THE PROBLEM ▸ Each line from the one containing "This screenshot has width=1245, height=1555." through the last line of the data below should be printed exactly, please, with any pictures omitted.
(STUDY MATERIAL)
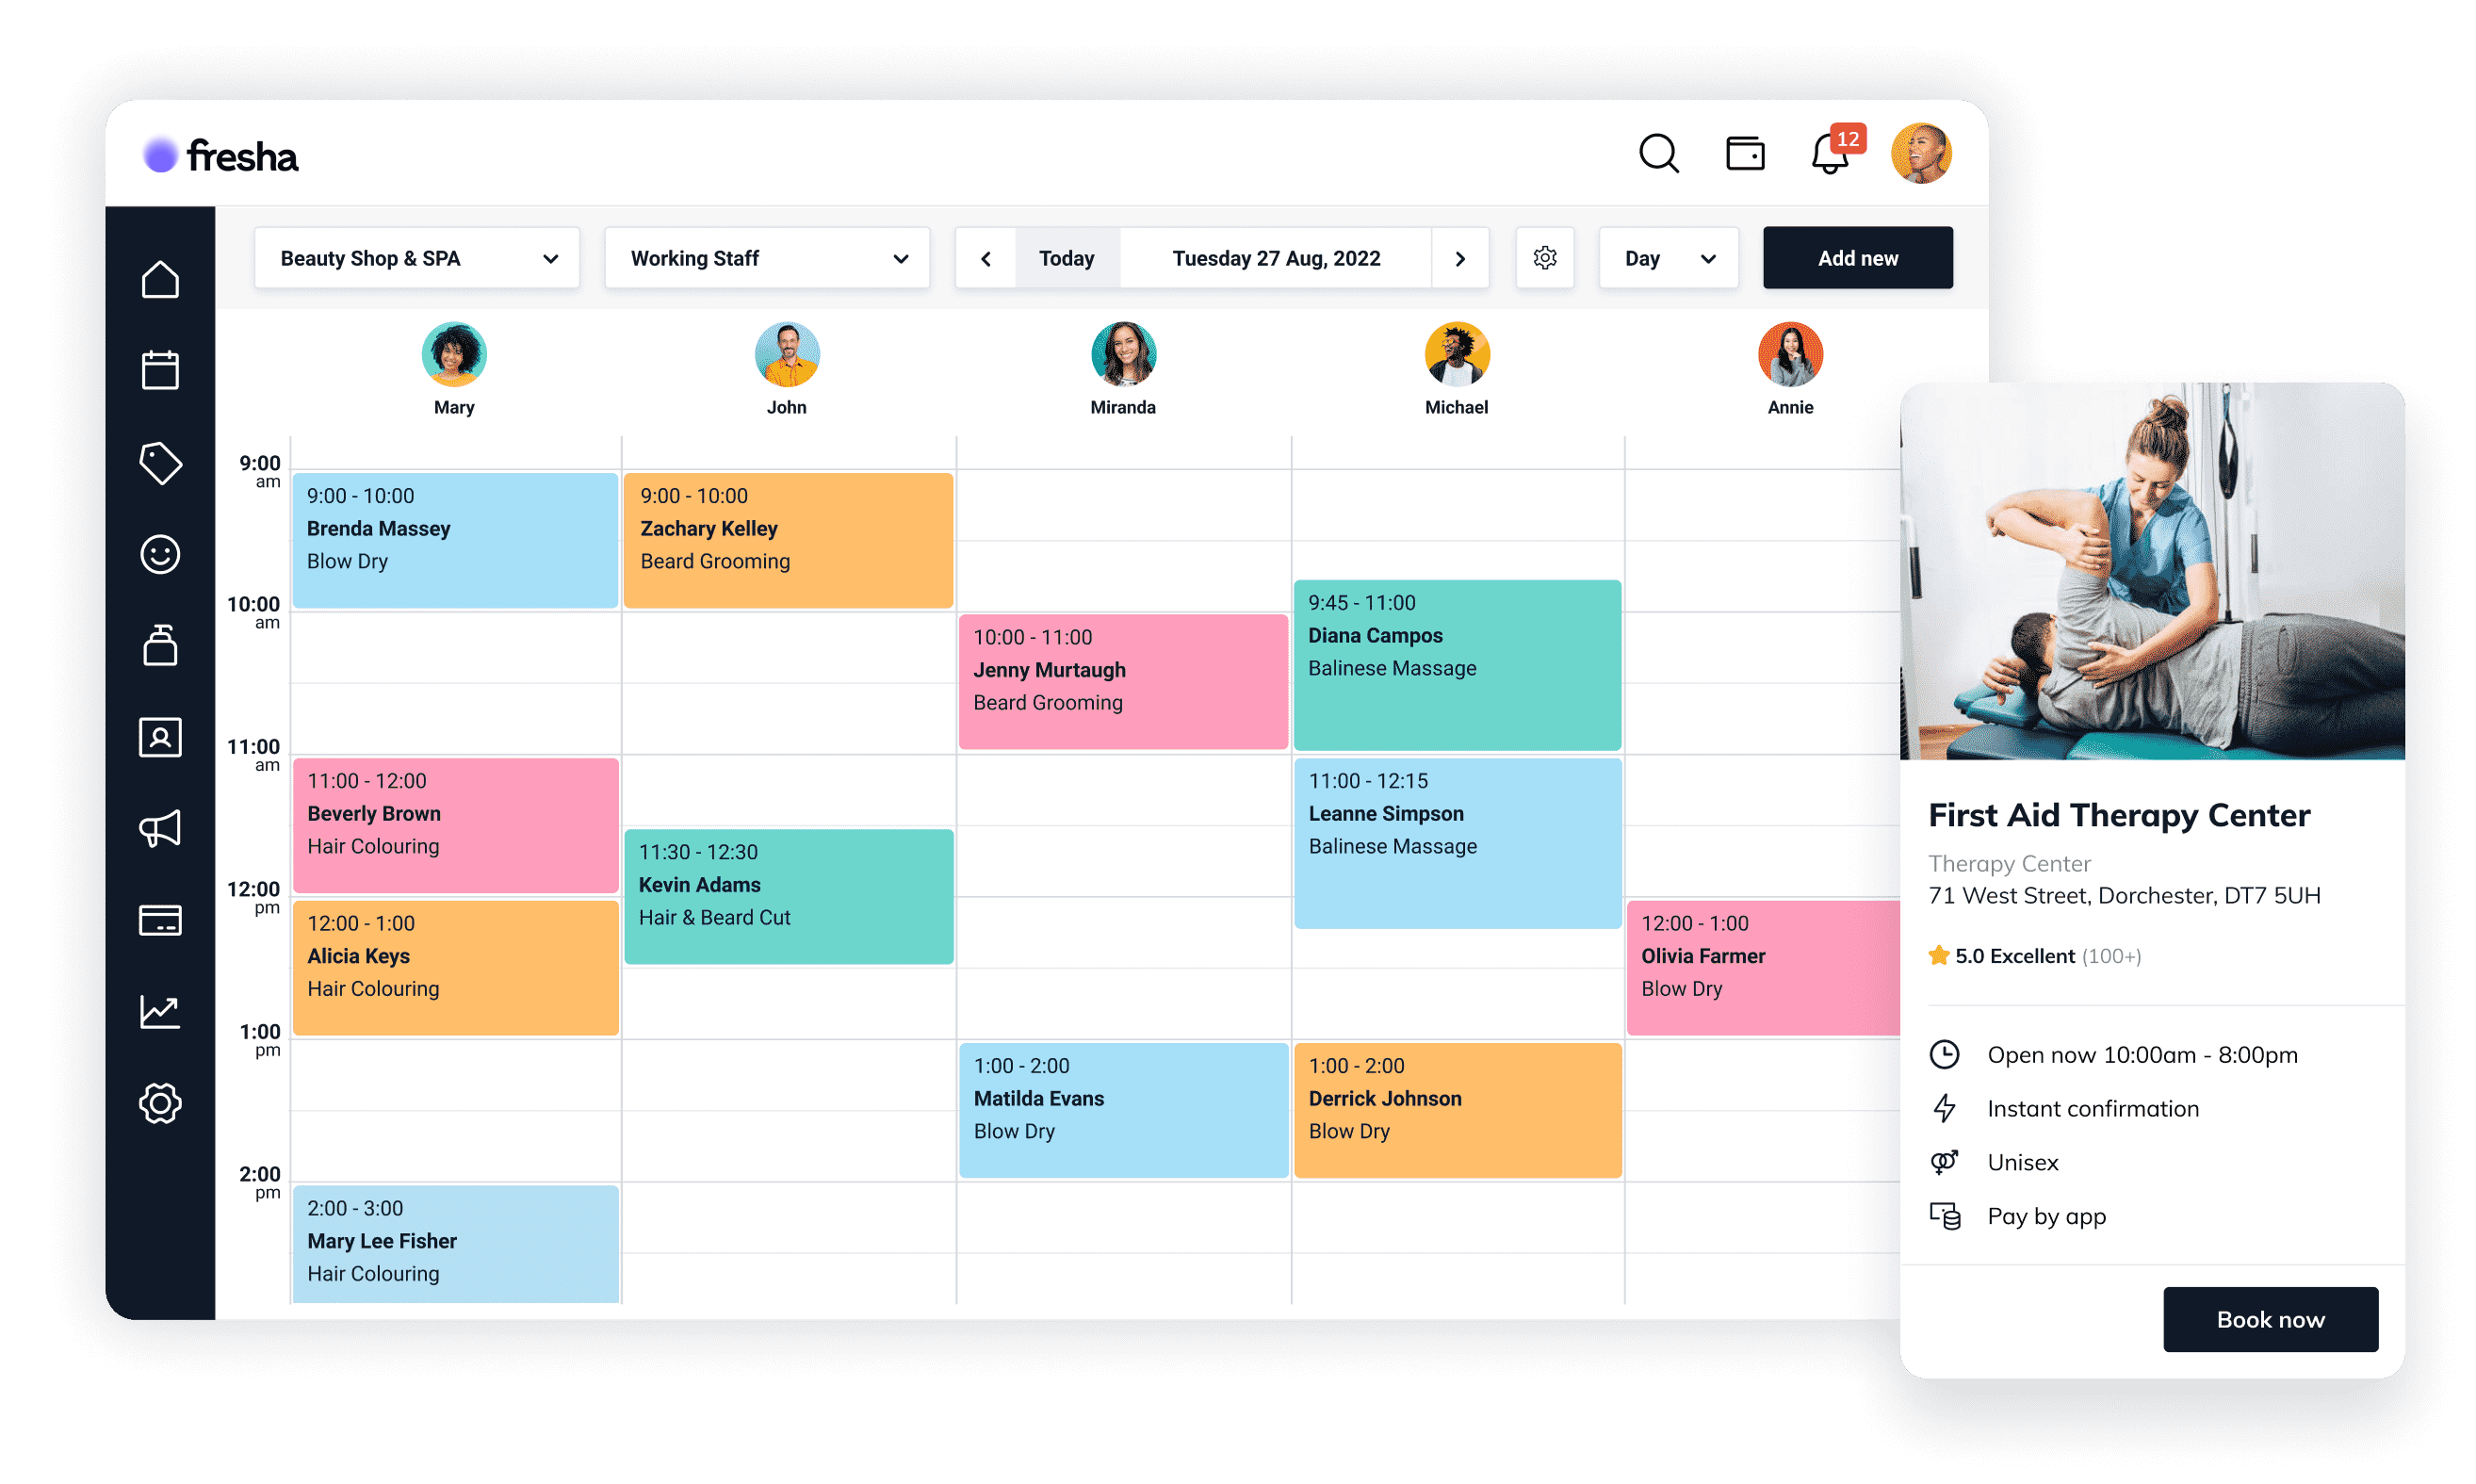Click the Add new button
Screen dimensions: 2476x1484
pos(1856,258)
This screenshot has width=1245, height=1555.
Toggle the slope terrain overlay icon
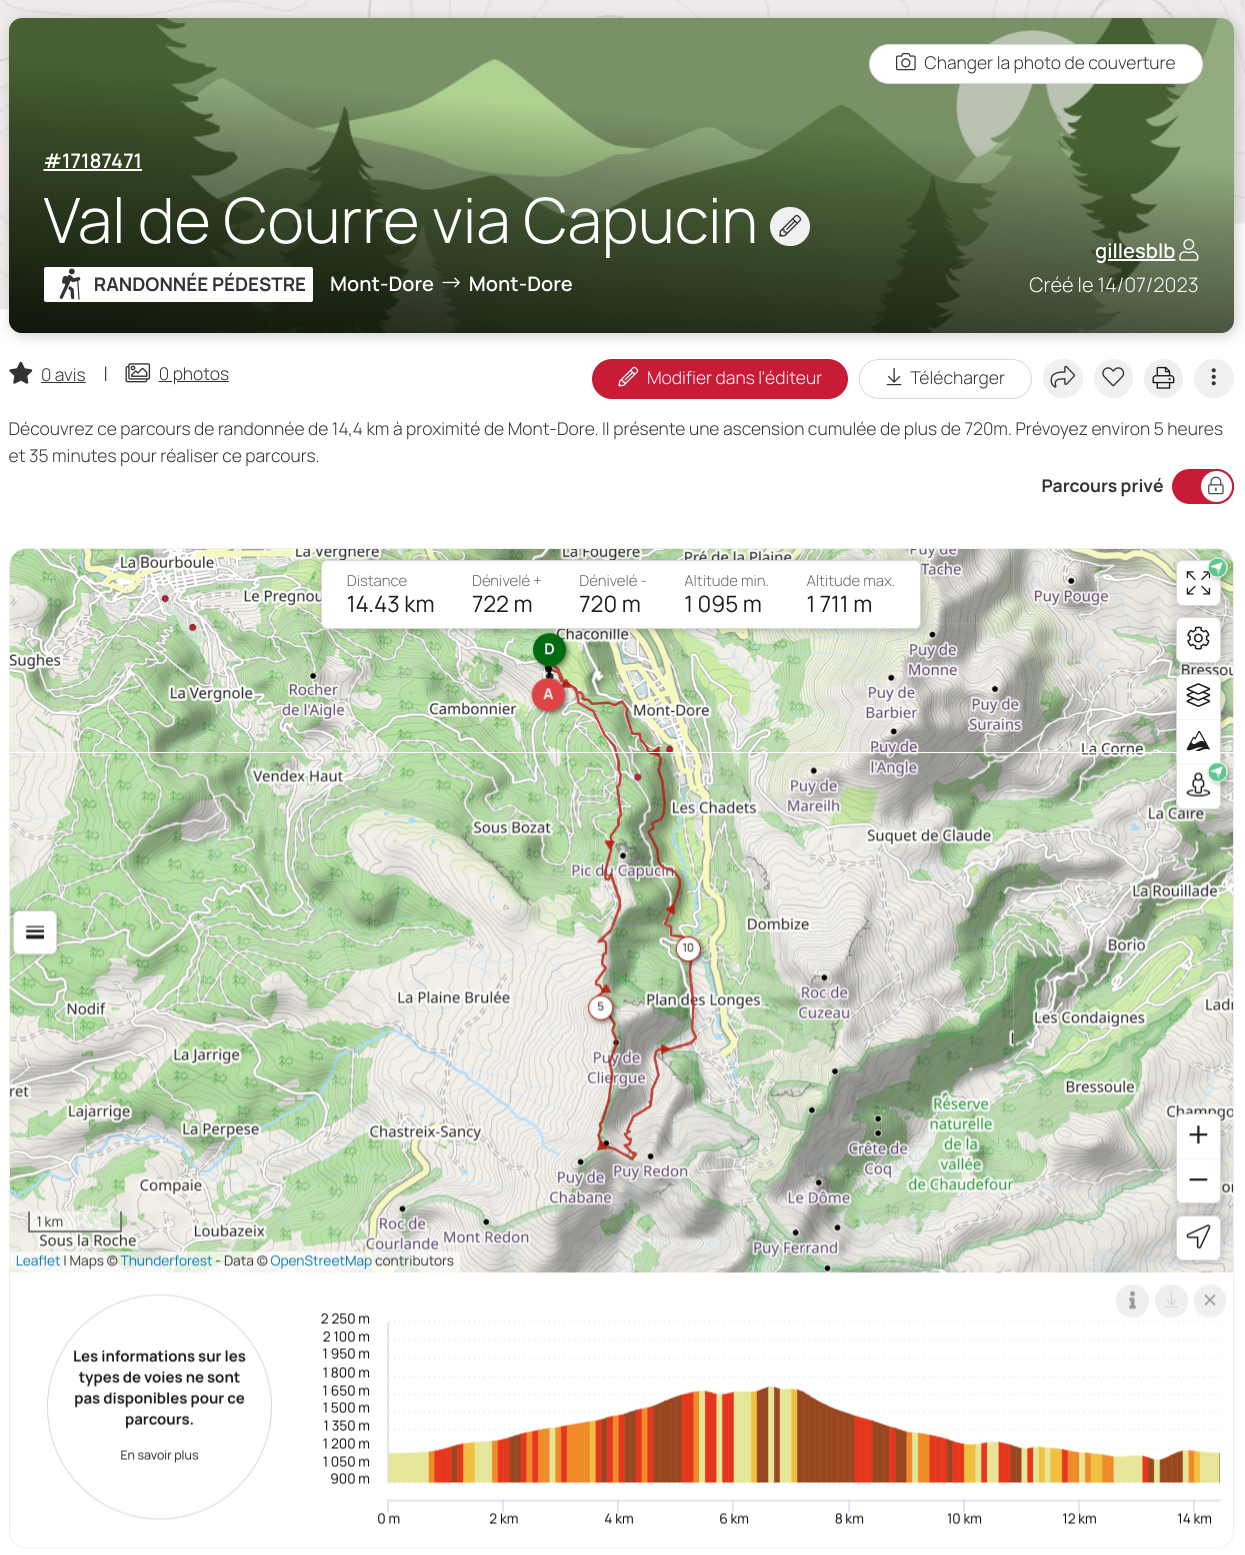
(End STUDY MATERIAL)
YOUR SOLUTION ▸
This screenshot has width=1245, height=1555.
Toggle the slope terrain overlay icon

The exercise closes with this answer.